• **Recorded data**:
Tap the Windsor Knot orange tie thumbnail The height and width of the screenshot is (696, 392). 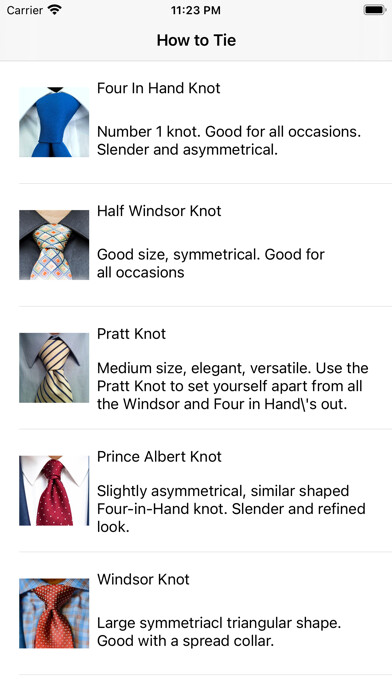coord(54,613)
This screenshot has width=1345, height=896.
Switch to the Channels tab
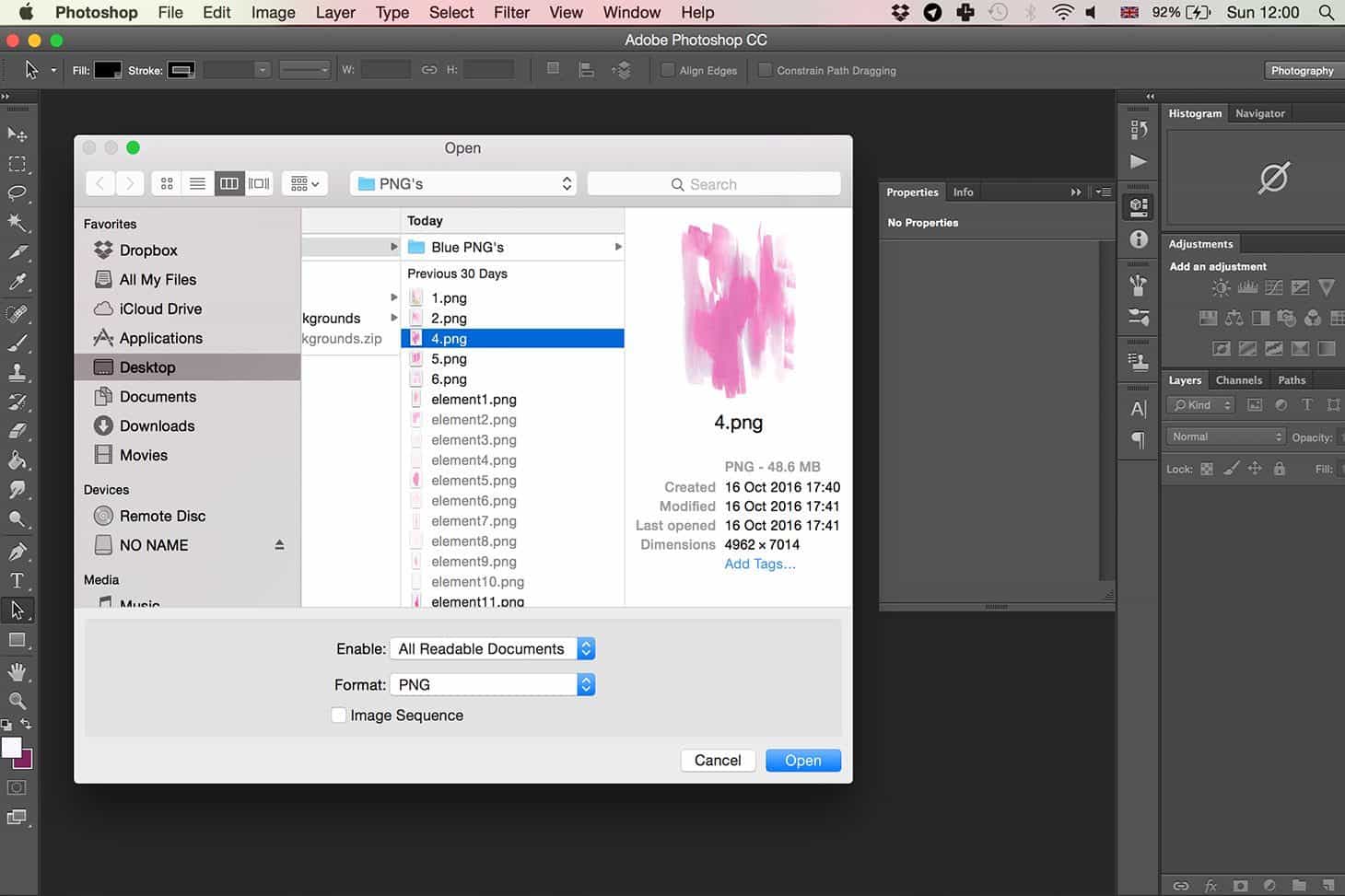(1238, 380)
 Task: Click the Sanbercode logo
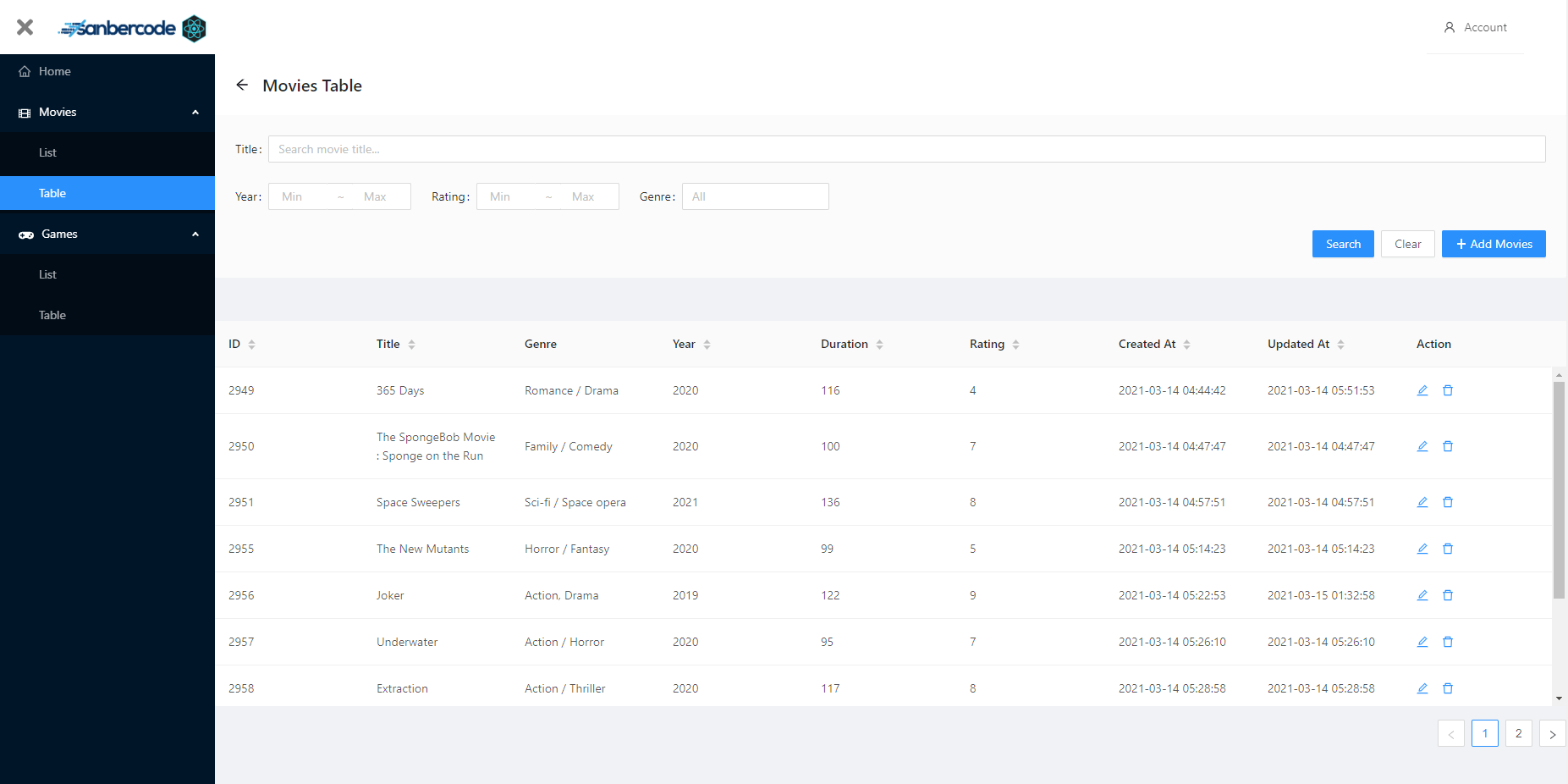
==
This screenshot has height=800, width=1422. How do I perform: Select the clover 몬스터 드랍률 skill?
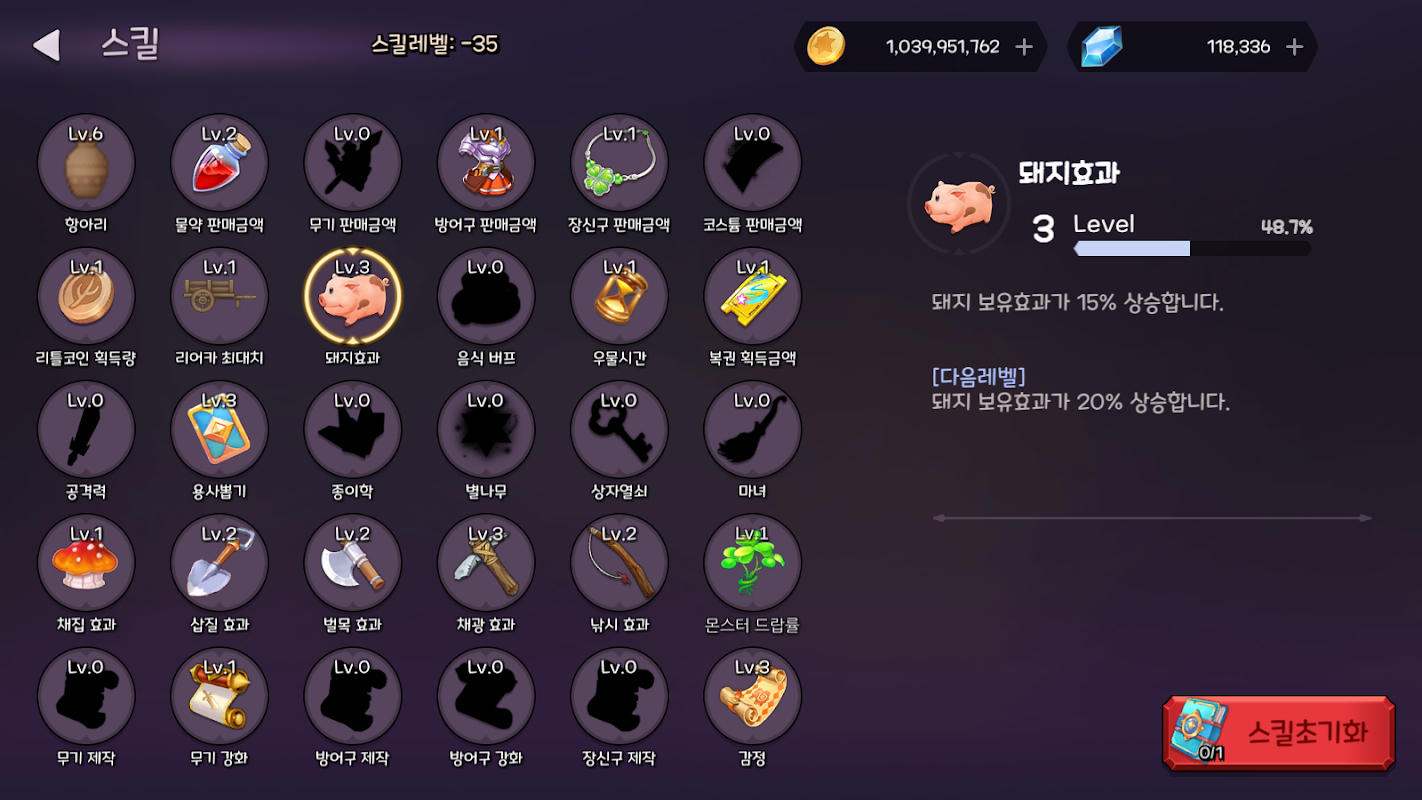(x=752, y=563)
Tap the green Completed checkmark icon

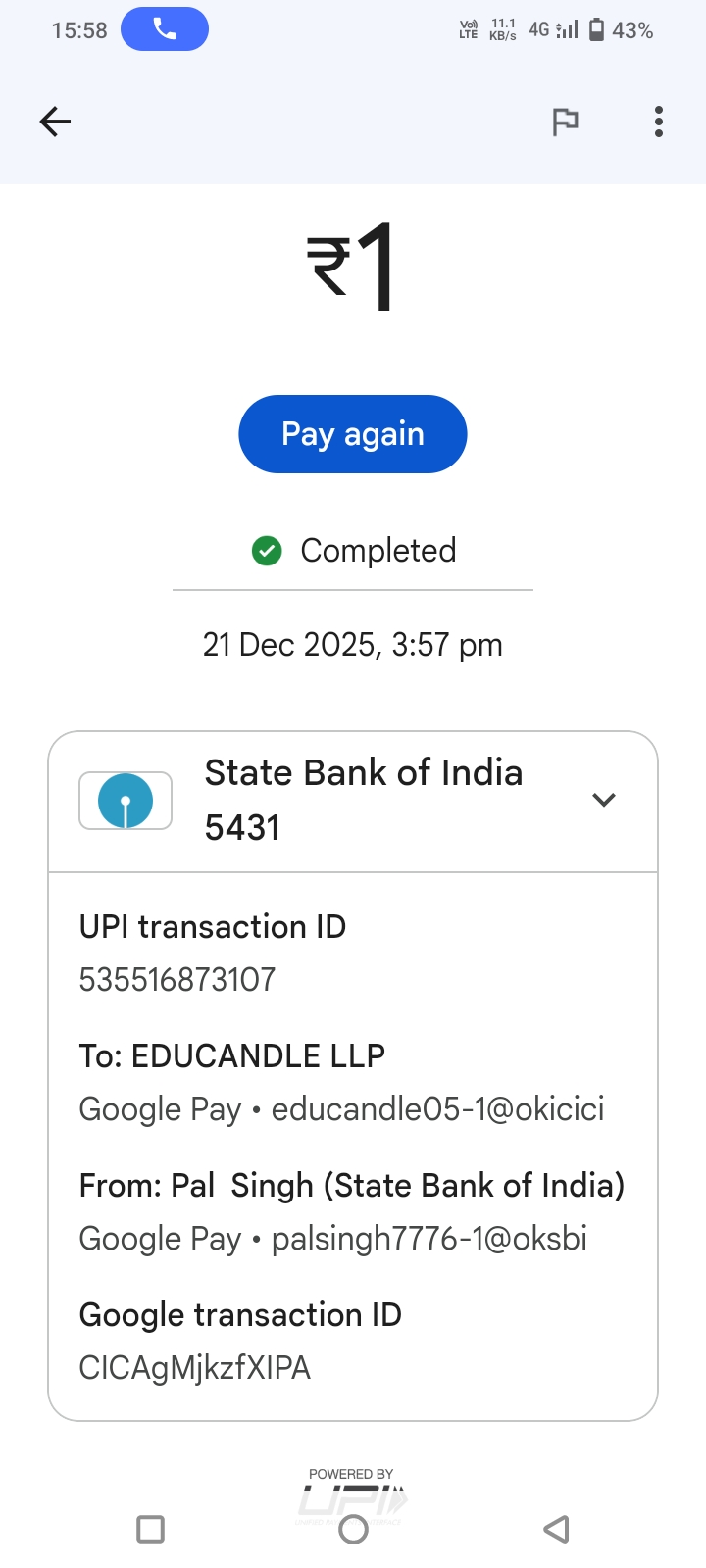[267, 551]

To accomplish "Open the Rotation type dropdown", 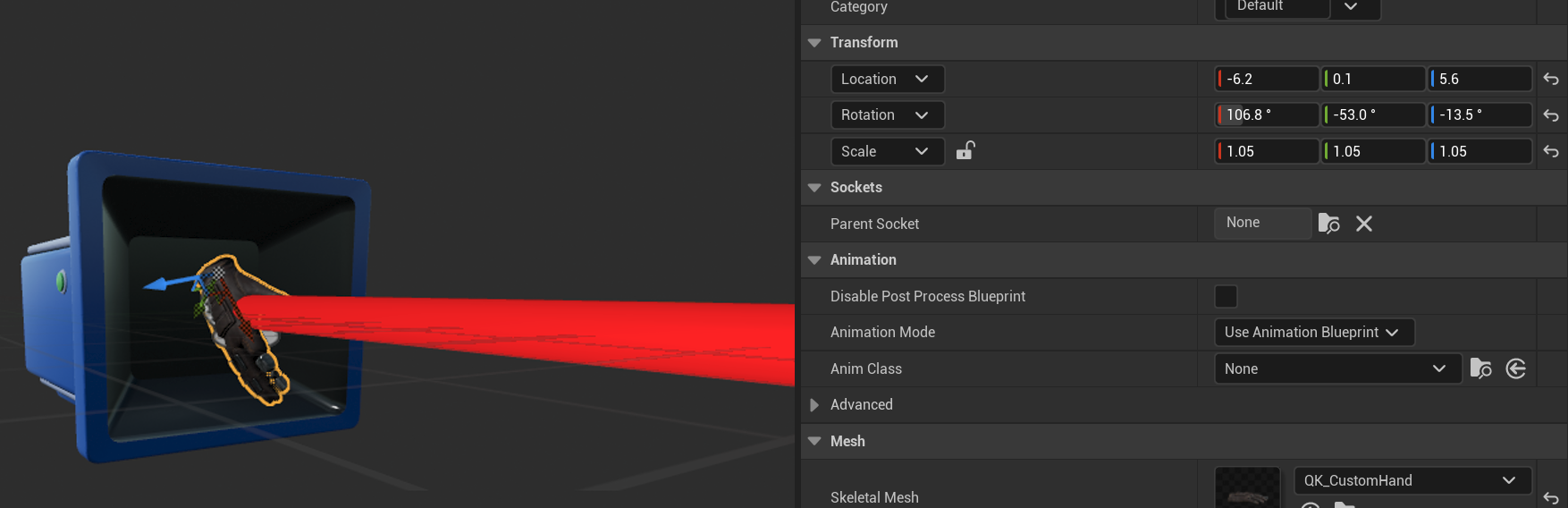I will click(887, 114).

• **What the exercise asks**:
Count the lines of the data above that contain the string "This", matching case exactly. Reply with only the number.

• **Task output**:
2